→ **EXERCISE INSTRUCTIONS**
Arrange the records as a two-column CSV headed text and answer, one row per record, with each field in quotation marks and any line breaks turned into spaces. Begin at the line that has "Click the Roma" and stop after the line that has "Action: tap(48, 33)".

→ **DATA EXTRACT**
◆ ◆ ◆ ◆
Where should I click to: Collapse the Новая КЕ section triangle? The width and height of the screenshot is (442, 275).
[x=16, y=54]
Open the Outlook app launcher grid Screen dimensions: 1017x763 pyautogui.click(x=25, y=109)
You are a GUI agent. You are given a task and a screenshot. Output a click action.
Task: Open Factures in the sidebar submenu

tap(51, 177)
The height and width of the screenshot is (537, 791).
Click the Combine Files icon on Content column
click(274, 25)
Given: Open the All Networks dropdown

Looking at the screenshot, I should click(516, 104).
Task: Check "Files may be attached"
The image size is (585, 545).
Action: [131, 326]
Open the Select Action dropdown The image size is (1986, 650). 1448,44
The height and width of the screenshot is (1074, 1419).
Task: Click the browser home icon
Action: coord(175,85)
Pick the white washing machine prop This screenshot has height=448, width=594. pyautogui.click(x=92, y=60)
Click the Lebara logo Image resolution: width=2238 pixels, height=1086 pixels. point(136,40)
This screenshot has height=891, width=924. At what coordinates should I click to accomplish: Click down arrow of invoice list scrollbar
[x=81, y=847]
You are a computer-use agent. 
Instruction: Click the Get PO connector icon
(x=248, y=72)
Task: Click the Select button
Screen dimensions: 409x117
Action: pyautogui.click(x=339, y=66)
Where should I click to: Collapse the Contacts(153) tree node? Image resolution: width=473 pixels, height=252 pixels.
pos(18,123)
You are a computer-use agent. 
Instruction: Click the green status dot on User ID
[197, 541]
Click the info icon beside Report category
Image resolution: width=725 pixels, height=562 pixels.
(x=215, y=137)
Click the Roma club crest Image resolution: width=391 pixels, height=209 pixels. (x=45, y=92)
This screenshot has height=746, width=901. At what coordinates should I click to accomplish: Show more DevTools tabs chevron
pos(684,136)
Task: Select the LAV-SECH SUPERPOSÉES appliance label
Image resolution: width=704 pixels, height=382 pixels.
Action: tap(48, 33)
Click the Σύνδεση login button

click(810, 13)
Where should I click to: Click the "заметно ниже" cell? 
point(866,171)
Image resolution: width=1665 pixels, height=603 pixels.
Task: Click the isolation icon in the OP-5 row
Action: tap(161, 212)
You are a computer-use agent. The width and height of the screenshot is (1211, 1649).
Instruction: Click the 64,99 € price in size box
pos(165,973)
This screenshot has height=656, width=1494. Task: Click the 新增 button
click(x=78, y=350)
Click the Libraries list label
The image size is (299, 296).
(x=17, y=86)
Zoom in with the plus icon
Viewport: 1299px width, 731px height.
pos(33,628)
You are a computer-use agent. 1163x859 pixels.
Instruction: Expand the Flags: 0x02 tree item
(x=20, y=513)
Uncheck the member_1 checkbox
◆ ◆ ◆ ◆
→ **REPLY TO THE TASK**
text,answer
"Click the Roma club crest Image resolution: width=391 pixels, height=209 pixels.","(x=45, y=92)"
"This screenshot has height=746, width=901. At what coordinates should I click to accomplish: Show more DevTools tabs chevron","pos(684,136)"
"Task: Select the LAV-SECH SUPERPOSÉES appliance label Image resolution: width=704 pixels, height=382 pixels.","Action: tap(48, 33)"